Este é o segundo livro de Priscila Cemis. Seus textos não têm a formatação clássica de conto. Os personagens são rabiscados, quase todos se deixam ver apenas como rascunhos. Os enredos, quando se chega a algo perto disso, são fiapos de histórias que não se amarram, não formam um tecido confiável. A linguagem tem a fluência de uma conversa entre adolescentes sobre a agenda do fim de semana. A desobediência ou desprezo à gramática incomodaria os revisores. A repetição é um instrumento sempre à mão: diálogos, descrições e palavras-chaves se posicionam como notas de uma partitura.
Nos primeiros momentos, o leitor poderá ter a impressão de que a autora está apenas improvisando, puxando ideia atrás de ideia, exercitando seu divino direito de ser vaga, inútil, fugidia. Mas a insistência com que aspectos mínimos do cotidiano, ou pouco palatáveis, ou infantilmente românticos vão surgindo, deixa claro que há um projeto em execução.

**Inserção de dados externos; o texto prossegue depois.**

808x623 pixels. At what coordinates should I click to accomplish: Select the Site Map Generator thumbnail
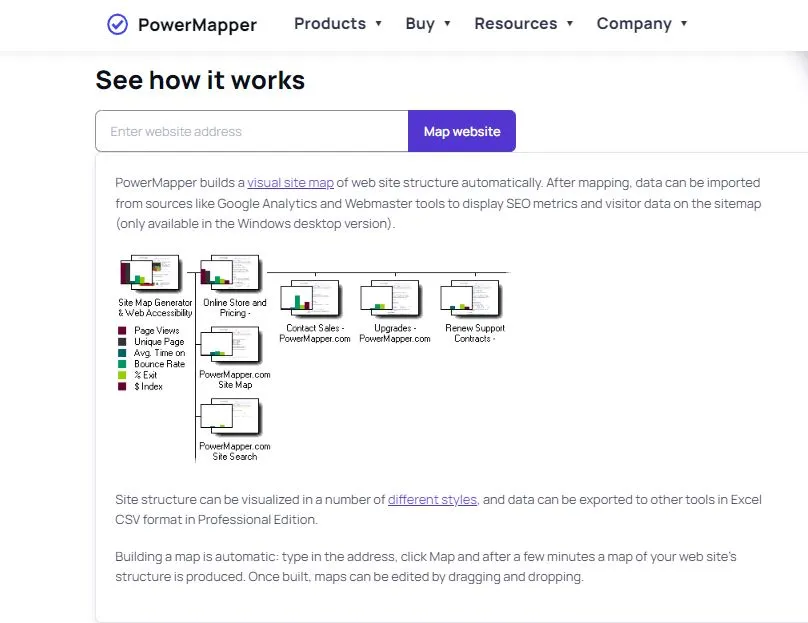tap(150, 272)
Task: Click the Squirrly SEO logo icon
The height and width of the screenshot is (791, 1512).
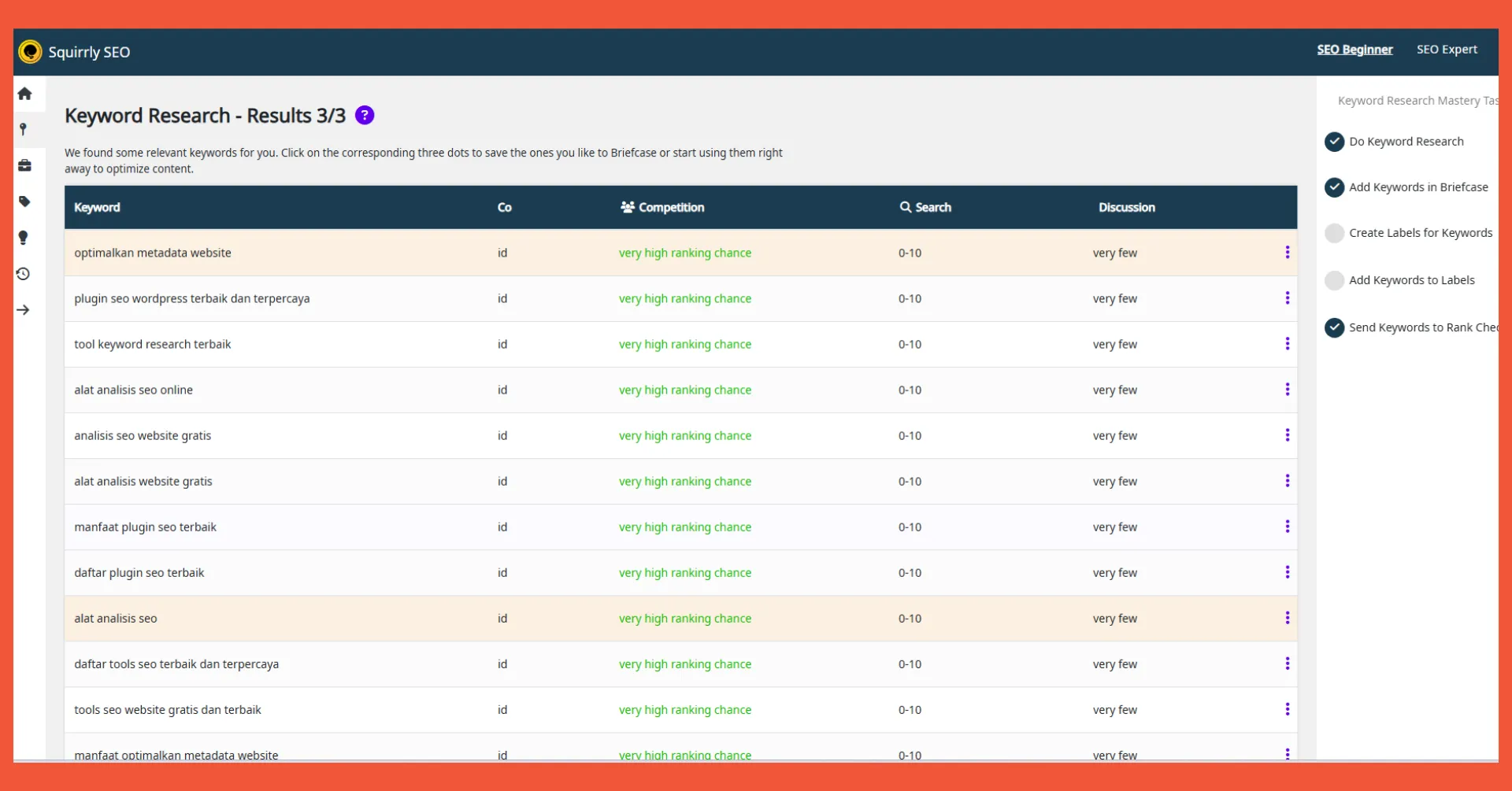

Priscila tem o vigor de quem não tem compromisso com escola, estilo, reputação ou com qualquer obra, passada, futura, dela ou de terceiros. As imagens estranhas surgem a todo momento, sorrisos amarelos tentam minimizar sensações desconfortáveis: ninguém aqui está brincando.
Esta não é uma contista pronta e acabada. Os textos reunidos neste Cinco coisas sobre o corpo, como os de Eu acho que vivo dentro de um filme, deixam claro que é uma prosadora em gestação.Tenho certeza de que se ela continuar estudando, lendo, produzindo e vivendo intensamente a literatura, em pouco tempo estará ombreando com os melhores de sua geração.